Since late last year, the iron ore price has rallied by more than 50%, increasing from less than $40/tonne to approximately $60/tonne today. It has coincided with renewed optimism (by some) over a return to the credit-fueled fixed-asset-investment-led growth model that has characterized China over the last decade. Should Chinese policymakers instruct their banks to fund new infrastructure and property projects, then demand for steel and iron ore will accelerate.
We have seen a small burst in activity over recent months with an uptick in electricity consumption growth in China, as shown below. The question is: will this uptick mark a new sustained period of fixed-asset investment growth? Or will it be a temporary uptick that peters out over subsequent months?
We are very much in the camp of the latter. The current uptick in activity reminds your author of the month of August in 2013. During this period, we observed a sharp acceleration in electricity demand and even steel consumption growth in China. It took the entire market by surprise and did not make sense with the overarching picture of deteriorating fundamentals in the Chinese economy. Of course, as months passed, the underlying fundamentals took over and consumption growth in commodities slowed and eventually turned negative.

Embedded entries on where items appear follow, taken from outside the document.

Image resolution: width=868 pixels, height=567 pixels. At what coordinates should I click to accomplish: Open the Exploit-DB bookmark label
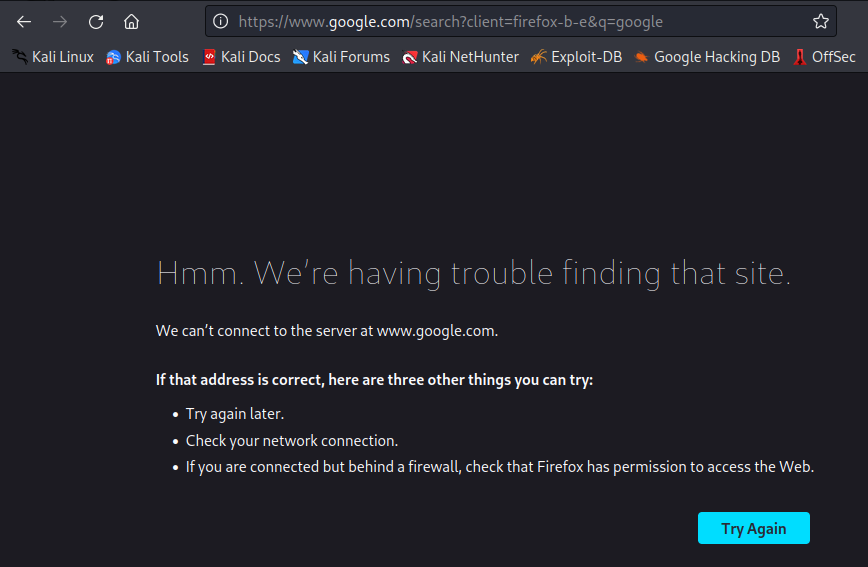click(587, 57)
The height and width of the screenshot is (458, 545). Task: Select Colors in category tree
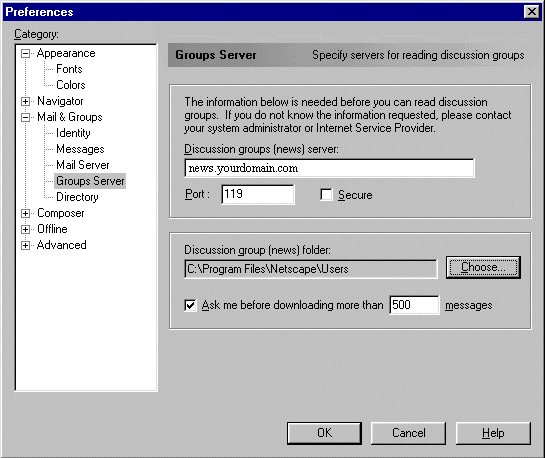pyautogui.click(x=71, y=85)
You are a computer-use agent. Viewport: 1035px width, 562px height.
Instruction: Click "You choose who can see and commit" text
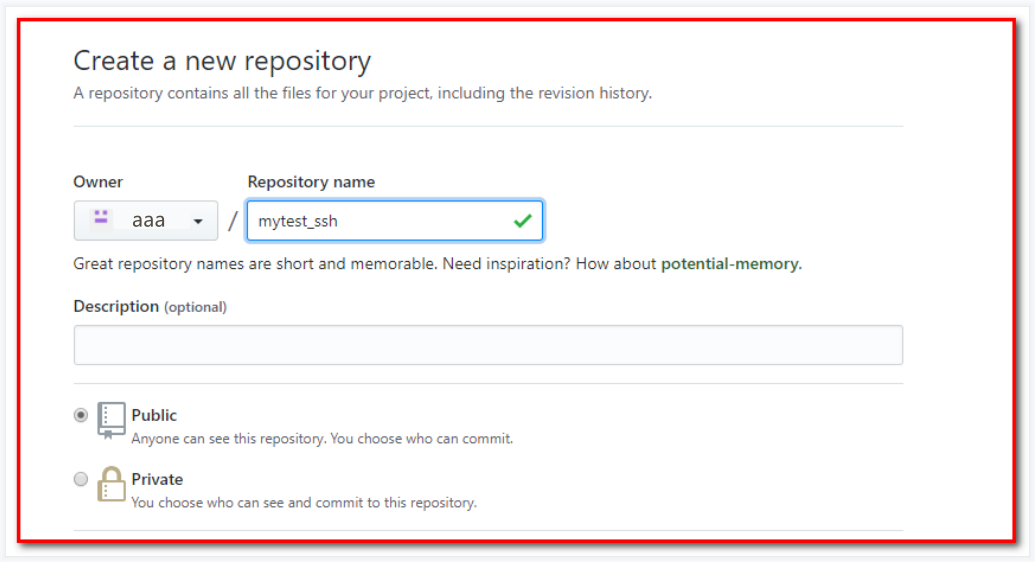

For those believing this is the beginning of new sustained period of Chinese fixed-asset investment growth, this view seems to overlook the issues this would create in the Chinese banking system. We are already seeing the loan quality within Chinese banks clearly deteriorating at an accelerating rate. (More on this in a subsequent blog post).
So what if this price rally is temporary, just as it was in August 2013, and there is no sustainable uptick in Chinese steel consumption to follow? Well, in this scenario, the iron ore price should fall back below $40/tonne. The chart below illustrates the all-in cash cost of production to deliver iron ore to China for each producer. All-in costs include on-mine costs, maintenance capex, head office costs, transportation costs from the mine to port of origin, royalties, net interest expense, freight from port of origin to port of destination (China), lump/pellet ratios, iron content (grade) relative to 62% benchmark, moisture and impurities.
The horizontal axis of the chart above illustrates the volume of production capacity for each producer. And it is important to remember that these volumes (the width of the boxes) will even be increasing over the coming years for the likes of Rio Tinto, BHP Billiton and, most substantially, for Vale. (Vale is set to increase its production capacity by c25% beginning later this year).
The combination of this expanding base of production capacity combined with a level of global steel consumption (which is currently contracting) leads one to the following conclusion: absent some enormous and sustained uptick in Chinese fixed-asset-investment, the marginal suppliers of iron ore over the coming years will likely be Fortescue and Vale.
If this hypothesis turns out to be true, then the following two corollaries follow:
- The iron ore price will fall to a level that approximately reflects the cost of production for these two producers (sub $40/tonne); and
- The profit generated by these two producers will be approximately zero.
While we certainly cannot predict the behavior of Chinese policymakers, our hypothesis is that they will not pursue the enormous fixed-asset-investment stimulus that is being priced in by the equity markets. Not only would such a stimulus run counter to public statements that have been made by Chinese economic leaders over recent years, it would genuinely risk impairing the Chinese banking system – pockets of which are already surely insolvent.
If we are correct on this hypothesis, then the iron ore price will fall significantly. And so too will the stock prices of many iron ore producers. We continue to monitor the situation closely.